• _Input data_

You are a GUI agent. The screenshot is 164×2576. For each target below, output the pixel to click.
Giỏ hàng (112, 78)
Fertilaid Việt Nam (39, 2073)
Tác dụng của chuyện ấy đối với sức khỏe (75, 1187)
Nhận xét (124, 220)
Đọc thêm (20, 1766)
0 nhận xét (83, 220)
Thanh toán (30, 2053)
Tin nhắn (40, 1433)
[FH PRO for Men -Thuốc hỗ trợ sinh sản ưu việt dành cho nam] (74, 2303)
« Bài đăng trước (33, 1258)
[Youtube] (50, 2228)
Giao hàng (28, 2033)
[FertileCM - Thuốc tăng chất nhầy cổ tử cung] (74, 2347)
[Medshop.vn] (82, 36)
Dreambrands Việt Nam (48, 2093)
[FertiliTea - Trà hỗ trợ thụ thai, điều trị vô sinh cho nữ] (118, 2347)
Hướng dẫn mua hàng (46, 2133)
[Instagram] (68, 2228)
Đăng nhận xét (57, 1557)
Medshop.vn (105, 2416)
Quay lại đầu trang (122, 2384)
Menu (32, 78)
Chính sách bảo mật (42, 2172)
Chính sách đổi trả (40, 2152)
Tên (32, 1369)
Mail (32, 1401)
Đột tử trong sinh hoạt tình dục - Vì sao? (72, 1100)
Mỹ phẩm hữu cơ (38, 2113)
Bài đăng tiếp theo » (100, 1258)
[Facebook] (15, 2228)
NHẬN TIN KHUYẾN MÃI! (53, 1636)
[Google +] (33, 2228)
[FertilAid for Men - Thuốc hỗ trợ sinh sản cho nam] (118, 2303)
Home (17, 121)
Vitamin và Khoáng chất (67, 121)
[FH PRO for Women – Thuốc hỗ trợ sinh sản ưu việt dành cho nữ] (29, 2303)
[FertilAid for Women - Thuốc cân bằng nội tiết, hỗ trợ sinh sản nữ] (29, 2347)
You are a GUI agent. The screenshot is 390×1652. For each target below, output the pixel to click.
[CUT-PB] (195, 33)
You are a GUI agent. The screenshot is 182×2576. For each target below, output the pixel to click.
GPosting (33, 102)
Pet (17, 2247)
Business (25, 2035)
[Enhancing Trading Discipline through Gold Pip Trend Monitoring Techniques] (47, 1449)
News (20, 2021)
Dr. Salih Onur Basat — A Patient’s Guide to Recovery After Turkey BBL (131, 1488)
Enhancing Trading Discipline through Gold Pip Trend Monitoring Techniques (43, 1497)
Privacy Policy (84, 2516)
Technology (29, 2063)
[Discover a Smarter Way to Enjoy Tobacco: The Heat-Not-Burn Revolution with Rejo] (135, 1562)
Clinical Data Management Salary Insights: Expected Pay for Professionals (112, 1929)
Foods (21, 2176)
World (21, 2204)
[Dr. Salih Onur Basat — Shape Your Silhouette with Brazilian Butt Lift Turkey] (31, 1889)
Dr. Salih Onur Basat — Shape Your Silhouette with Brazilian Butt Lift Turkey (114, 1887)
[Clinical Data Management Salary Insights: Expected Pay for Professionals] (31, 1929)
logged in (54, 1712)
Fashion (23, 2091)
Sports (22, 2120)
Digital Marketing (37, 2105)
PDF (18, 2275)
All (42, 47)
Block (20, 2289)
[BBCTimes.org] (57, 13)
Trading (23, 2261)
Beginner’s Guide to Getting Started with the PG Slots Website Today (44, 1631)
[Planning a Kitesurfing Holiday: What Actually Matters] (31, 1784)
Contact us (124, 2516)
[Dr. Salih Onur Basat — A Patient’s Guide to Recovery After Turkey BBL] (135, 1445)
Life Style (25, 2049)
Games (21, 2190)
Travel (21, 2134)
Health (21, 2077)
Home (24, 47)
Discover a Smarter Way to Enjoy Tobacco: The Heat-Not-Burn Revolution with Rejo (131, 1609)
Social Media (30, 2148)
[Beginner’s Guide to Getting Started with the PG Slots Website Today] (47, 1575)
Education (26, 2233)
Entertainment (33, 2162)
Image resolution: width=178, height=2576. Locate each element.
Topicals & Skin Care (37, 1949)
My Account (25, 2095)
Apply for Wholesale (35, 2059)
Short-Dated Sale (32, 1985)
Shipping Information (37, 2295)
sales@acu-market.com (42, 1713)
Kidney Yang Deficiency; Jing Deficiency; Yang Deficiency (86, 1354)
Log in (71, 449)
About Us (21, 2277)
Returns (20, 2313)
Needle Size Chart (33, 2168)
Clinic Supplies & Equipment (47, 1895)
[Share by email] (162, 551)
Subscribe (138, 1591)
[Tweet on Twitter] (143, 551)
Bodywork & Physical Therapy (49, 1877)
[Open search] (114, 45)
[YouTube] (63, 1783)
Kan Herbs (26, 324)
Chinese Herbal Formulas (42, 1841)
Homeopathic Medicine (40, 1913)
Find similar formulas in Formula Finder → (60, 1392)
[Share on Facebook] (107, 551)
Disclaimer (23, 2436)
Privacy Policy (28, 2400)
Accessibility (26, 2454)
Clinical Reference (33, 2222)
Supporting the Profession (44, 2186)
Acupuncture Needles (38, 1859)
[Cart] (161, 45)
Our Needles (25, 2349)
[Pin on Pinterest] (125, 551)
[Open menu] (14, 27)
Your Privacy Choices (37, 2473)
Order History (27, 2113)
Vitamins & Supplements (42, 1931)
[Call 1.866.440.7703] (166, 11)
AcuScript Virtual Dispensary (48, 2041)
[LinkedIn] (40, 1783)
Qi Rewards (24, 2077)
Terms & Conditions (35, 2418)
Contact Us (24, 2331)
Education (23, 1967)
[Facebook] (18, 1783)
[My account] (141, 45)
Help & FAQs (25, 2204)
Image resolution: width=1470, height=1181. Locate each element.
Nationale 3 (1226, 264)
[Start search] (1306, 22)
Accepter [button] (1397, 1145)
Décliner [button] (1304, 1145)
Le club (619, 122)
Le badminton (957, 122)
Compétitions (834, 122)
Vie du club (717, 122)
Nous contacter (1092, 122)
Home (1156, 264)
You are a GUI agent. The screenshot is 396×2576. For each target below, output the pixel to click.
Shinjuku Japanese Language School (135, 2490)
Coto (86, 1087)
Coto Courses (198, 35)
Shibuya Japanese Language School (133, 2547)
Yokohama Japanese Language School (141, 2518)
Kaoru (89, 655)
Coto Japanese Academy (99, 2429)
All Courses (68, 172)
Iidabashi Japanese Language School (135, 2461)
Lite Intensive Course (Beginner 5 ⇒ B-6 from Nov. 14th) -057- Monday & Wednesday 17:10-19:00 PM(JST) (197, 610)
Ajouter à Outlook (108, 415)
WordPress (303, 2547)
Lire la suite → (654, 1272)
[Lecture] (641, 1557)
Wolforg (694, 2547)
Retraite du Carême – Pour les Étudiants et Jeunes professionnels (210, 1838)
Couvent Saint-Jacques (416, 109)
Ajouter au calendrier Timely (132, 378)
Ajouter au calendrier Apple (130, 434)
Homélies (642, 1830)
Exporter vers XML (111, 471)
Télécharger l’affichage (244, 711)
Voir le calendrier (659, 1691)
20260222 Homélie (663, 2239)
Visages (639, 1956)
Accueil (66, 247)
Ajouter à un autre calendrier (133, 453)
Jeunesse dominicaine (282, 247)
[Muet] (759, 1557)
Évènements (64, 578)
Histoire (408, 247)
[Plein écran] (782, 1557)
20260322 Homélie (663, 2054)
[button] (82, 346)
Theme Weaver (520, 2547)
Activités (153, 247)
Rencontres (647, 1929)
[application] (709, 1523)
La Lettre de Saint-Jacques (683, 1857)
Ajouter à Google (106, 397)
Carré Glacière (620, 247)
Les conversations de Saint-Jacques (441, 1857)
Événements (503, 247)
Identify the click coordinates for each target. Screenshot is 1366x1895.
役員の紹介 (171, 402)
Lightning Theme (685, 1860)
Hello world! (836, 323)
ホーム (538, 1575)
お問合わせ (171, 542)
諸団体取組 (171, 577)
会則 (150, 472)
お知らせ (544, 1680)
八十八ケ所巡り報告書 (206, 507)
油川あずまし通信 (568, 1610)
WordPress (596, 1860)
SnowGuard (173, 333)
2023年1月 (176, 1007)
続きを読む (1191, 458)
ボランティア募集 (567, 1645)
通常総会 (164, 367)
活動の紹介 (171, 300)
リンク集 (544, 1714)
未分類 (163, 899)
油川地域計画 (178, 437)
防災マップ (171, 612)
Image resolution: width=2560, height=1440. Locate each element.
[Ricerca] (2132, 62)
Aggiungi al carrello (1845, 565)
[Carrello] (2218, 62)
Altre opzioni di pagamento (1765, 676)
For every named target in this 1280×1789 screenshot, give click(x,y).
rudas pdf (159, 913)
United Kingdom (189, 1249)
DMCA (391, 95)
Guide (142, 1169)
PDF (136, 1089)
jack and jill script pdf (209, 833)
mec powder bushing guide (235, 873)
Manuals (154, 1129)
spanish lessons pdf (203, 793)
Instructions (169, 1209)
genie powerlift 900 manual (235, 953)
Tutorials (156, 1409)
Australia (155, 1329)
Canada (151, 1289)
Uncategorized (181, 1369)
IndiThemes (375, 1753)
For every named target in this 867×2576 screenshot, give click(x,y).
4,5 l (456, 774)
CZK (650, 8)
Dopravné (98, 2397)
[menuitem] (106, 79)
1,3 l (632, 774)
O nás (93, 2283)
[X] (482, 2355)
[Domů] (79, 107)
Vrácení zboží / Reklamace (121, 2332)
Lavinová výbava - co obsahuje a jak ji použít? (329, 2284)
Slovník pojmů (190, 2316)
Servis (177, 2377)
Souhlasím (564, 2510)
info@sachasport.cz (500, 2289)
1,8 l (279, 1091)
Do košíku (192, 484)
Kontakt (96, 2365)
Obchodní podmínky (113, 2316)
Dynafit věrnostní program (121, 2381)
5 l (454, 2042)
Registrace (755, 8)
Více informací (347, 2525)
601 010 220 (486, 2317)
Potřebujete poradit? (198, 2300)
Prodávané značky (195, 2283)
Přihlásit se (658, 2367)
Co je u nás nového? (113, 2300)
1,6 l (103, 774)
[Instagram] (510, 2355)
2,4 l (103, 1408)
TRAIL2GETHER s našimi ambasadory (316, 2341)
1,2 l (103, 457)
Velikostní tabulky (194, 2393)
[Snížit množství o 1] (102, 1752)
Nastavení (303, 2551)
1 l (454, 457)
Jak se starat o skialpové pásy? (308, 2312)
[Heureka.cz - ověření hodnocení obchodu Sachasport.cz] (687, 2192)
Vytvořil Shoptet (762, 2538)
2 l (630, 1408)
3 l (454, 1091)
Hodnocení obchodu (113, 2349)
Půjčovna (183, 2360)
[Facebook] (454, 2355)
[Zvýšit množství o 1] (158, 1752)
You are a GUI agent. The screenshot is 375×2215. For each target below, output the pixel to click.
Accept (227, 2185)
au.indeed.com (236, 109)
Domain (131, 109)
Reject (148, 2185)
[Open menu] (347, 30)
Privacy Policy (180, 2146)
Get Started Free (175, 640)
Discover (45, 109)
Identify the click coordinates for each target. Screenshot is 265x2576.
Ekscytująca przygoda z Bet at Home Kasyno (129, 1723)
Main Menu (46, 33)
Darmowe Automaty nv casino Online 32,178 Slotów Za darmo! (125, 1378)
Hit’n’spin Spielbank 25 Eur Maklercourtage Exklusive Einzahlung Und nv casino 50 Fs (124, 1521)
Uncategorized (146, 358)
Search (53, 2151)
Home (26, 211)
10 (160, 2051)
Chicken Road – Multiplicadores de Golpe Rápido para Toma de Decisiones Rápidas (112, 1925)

• _The task_
Give back exactly the lines from the one containing "au.indeed.com (236, 109)" through the last line of the records.

• _Your solution_
au.indeed.com (236, 109)
Domain (131, 109)
Reject (148, 2185)
[Open menu] (347, 30)
Privacy Policy (180, 2146)
Get Started Free (175, 640)
Discover (45, 109)
Identify the click coordinates for each target. Screenshot is 265x2576.
Ekscytująca przygoda z Bet at Home Kasyno (129, 1723)
Main Menu (46, 33)
Darmowe Automaty nv casino Online 32,178 Slotów Za darmo! (125, 1378)
Hit’n’spin Spielbank 25 Eur Maklercourtage Exklusive Einzahlung Und nv casino 50 Fs (124, 1521)
Uncategorized (146, 358)
Search (53, 2151)
Home (26, 211)
10 (160, 2051)
Chicken Road – Multiplicadores de Golpe Rápido para Toma de Decisiones Rápidas (112, 1925)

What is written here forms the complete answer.